Vida de Pai

1460 dias com a pequena Rapunzel

Renato Kaufmann

Vida de Pai - a torre da Rapunzel

Ilustração: Eduardo Souzacampus

Esta semana, a Lucia faz quatro anos de idade. Ela era um bebê e cabia no meu antebraço, e agora é essa miniatura de ser humano que conversa comigo e fala coisas incríveis.

Lembrei de cada um dos aniversários. No primeiro, ela estava com um vestido de joaninha. Me parecia improvável que já tivessem passado 21 meses que ela deixou o aquecido labirinto do meu epidídimo, e de todos os lugares possíveis, tenha tido a sorte de parar na acolhedora barriga de sua mãe.

Nesse primeiro aniversário, eu escrevi: “Com uma filhota, o mundo fica cheio de pequenas conquistas, a gente comemora o primeiro cocô saudável e também o mais recente, mas trocamos ambos com o mesmo asco. O de hoje, primeiro da nova idade, grudou em tudo, inclusive na minha mão.

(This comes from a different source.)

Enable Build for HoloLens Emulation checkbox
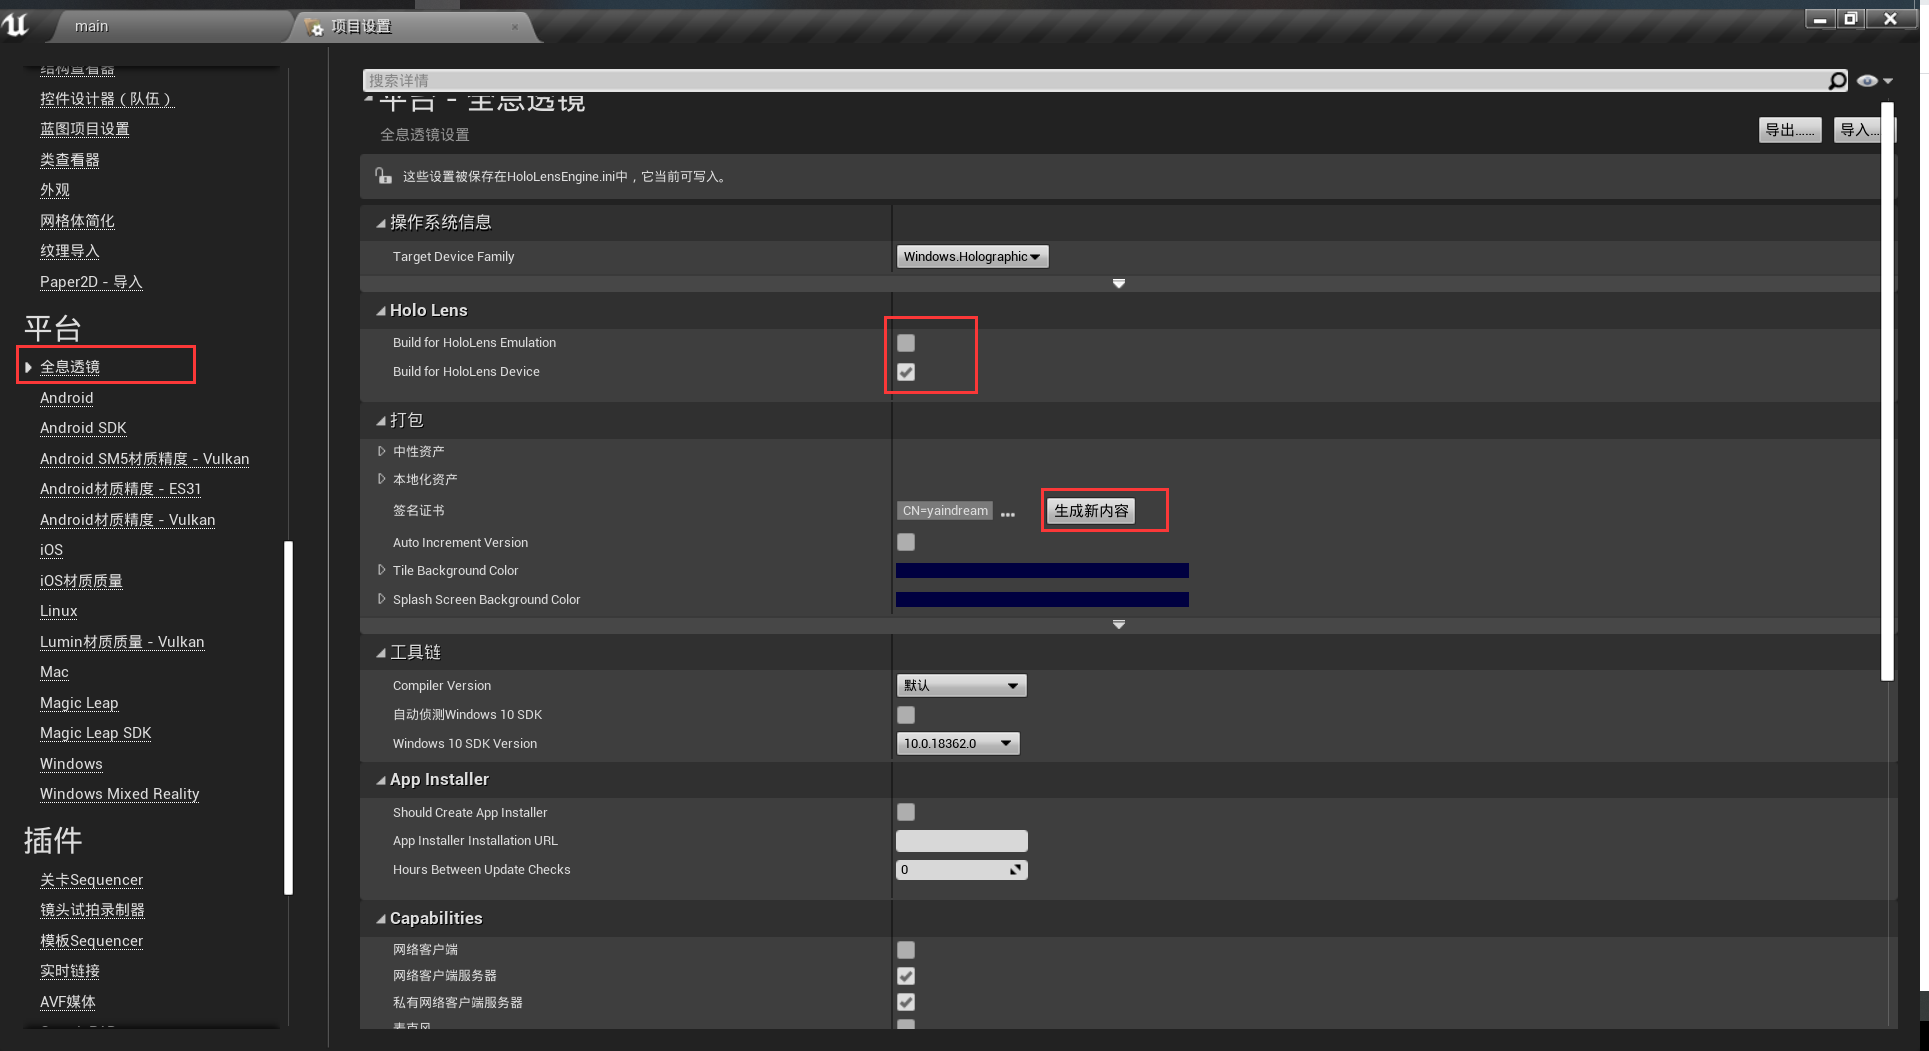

Precisei encarar como um boa sorte de teatro pra não arremessar horrorizado a fralda no teto e o bebê de bunda na parede, onde ficaria grudado, e fingir que não vi nada até a empregada chegar.”

No segundo ano, eu escrevi uma carta pra ela: ''Querida Lucia, nestes seus dois anos, eu descobri mais coisas sobre a vida que nos últimos 20. Quando você veio, eu me preocupava se eu saberia te ensinar, e mal desconfiava o quanto teria pra aprender.”

Em um piscar de olhos, ela fez três anos. “Era uma notícia. Virou um feijão. Um feijão mágico, com quatro pixels piscantes no meio, que o médico chamou de coração. Virou um teste de Rorschach. Virou um 4D em que só se comentava o nariz. Virou uma coroa de cabelos aparecendo por entre camadas de pele, alavancada por um garfo de churrasco e fez plop.”

Súbito, quatro anos. É sempre rápido assim? Esse vai ser de Rapunzel, e a fila dos pretendentezinhos só aumenta. Vou mandar um por um para a Legião Estrangeira. Em todos os aniversários dela, eu me dou conta do presente – não aquele que eu esqueci de comprar, mas o que ela deu pra mim. É uma frase atribuída ao Paul Valery: “Feliz é o homem que, ao acordar, se reencontra com prazer e se reconhece como aquele que gosta de ser”. Pois eu gosto de ser o pai da Lucia, e a cada aniversário que passa, isso é mais verdade do que nunca.